Right click on the processor, press configure option to see the different configuration tabs and their parameters. In each tab, you will see the following configurations:
Setting Tab
Setting | Value |
---|---|
Automatically Terminate Relationships | failure, success |
Scheduling Tab
Keep the default configurations.
Properties Tab
Property | Value |
---|---|
Kafka Brokers | sandbox-hdf.hortonworks.com:6667 |
Security Protocol | PLAINTEXT |
Topic Name | trucking_data_truck_enriched |
Delivery Guarantee | Best Effort |
Key Attribute Encoding | UTF-8 Encoded |
Max Request Size | 1 MB |
Acknowledgment Wait Time | 5 secs |
Max Metadata Wait Time | 30 sec |
Partitioner class | DefaultPartitioner |
Compression Type | none |
Configuring PublishKafka_1_0: TrafficData
PublishKafka_1_0 - Receives flowfiles from ConvertRecord - TrafficData processor and sends FlowFile content as a message using the Kafka Producer API to Kafka Topic: trucking_data_traffic.
Right click on the processor, press configure option to see the different configuration tabs and their parameters.

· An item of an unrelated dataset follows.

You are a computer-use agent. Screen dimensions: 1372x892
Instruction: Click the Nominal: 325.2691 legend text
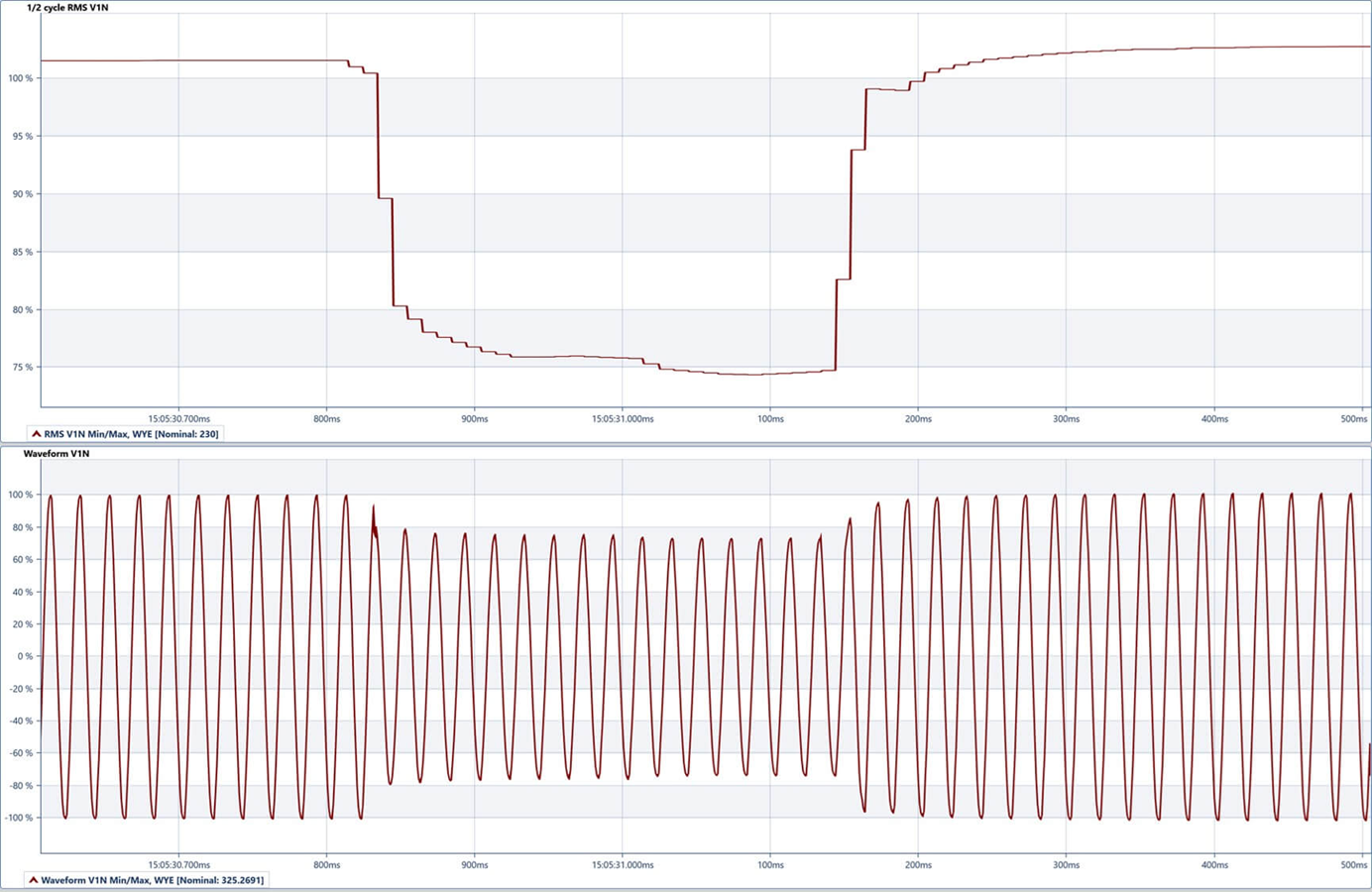[x=223, y=879]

In each tab, you will see the following configurations:
Setting Tab
Setting | Value |
---|---|
Automatically Terminate Relationships | failure, success |
Scheduling Tab
Keep the default configurations.
Properties Tab
Property | Value |
---|---|
Kafka Brokers | sandbox-hdf.hortonworks.com:6667 |
Security Protocol | PLAINTEXT |
Topic Name | trucking_data_traffic |
Delivery Guarantee | Best Effort |
Key Attribute Encoding | UTF-8 Encoded |
Max Request Size | 1 MB |
Acknowledgment Wait Time | 5 secs |
Max Metadata Wait Time | 5 sec |
Partitioner class | DefaultPartitioner |
Compression Type | none |
Summary
Congratulations! You now know about the role that NiFi plays in a data pipeline of the Trucking - IoT demo application and how to create and run a dataflow.